Although the Kollektief remains the only other orchestra besides Sun Ra’s Arkestra that could aurally illustrate cartoons without a second thought, since the first CD here was recorded in 1981 and TO REMAIN in 1983, 1984 and 1989, the basic jazz-improv shape of the band is still in place. Breuker is also a good leader, despite — or perhaps because — of the fun produced. Although he gives plenty of space to the exceptional jazz soloists he has on board, he always makes it clear that the band itself is paramount. Also, like Duke Ellington’s orchestra at least a quartet of his bandsmen have been with him for almost the entire time and at least one band chair was emptied due to the death of its occupant.

Each reissue has something to recommend it. IN HOLLAND, recorded at one time is tighter, while TO REMAIN, a pastiche of three sessions, showcasing different soloists.

Nationalistically or jokingly, IN HOLLAND has as its raison d’être a rather straightforward four-part run through of “Concertino no. 5 in F minor” by Dutch baroque composer Unico Willem van Wassenaer (1692-1766).

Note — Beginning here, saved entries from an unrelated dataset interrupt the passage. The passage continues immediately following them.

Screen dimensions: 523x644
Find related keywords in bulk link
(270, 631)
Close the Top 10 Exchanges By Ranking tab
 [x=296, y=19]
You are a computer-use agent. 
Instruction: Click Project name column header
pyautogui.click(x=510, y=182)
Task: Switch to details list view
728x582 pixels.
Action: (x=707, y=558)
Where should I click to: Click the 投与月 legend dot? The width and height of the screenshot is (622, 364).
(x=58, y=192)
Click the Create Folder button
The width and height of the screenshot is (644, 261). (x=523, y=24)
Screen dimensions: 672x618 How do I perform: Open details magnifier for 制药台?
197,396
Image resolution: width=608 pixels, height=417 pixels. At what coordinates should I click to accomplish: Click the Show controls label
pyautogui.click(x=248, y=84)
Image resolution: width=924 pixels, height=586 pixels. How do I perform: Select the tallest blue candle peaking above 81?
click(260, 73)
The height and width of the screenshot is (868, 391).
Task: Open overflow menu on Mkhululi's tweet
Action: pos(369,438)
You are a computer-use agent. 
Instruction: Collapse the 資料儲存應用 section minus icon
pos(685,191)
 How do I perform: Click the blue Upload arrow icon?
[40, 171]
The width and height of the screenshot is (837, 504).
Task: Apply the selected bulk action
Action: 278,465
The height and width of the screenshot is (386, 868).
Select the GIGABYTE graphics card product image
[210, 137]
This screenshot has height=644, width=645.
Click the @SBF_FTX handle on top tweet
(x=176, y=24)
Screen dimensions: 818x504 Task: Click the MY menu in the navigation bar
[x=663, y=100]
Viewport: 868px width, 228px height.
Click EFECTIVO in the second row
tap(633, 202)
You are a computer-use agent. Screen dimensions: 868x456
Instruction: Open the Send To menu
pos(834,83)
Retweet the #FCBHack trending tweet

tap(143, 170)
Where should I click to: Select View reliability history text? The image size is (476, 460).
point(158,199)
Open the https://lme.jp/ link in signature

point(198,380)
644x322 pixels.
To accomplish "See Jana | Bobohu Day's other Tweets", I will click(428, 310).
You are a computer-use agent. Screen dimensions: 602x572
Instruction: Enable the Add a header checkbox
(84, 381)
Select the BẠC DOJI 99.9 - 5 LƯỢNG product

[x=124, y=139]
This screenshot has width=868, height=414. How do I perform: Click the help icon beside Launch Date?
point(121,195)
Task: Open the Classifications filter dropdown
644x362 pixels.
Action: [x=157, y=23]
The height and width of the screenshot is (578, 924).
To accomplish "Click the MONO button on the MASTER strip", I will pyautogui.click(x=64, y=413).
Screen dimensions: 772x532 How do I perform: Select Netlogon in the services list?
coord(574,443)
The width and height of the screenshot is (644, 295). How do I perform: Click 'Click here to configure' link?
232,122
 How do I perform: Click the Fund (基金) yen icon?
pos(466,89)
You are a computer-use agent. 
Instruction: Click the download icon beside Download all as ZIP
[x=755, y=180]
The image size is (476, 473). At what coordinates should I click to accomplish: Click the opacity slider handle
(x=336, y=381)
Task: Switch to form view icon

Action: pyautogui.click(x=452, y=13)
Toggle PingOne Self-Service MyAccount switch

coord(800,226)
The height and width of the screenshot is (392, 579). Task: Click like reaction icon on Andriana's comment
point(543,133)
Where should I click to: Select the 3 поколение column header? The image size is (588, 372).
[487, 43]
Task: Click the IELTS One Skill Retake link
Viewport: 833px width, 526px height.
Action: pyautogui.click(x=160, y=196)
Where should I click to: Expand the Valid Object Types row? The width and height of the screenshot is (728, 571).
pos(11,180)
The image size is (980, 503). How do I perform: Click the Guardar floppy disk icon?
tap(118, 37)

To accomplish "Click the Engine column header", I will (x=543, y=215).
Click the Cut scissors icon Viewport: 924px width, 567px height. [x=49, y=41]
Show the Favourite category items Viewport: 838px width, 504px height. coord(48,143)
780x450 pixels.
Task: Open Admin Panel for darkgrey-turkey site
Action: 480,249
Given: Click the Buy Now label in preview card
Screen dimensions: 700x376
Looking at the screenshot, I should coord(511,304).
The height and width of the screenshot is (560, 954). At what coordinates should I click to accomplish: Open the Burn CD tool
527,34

Despite the shared first name between the composer and Breuker, the main reason to perform the concertino merely seems to be to prove that, along with its other attributes, the ensemble can come up with a note-perfect recreation of period music.

Besides, that CD contains one of Breuker half reverent/half serious tangos with what sounds like a toy piano intro, a few yells and some car horn noises from the saxes. Then there’s “Kudeta”, a showcase for keyboardist Henk de Jonge that seems to meld modern jazz, Rachmaninoff, ragtime and “Moonlight Sonata”.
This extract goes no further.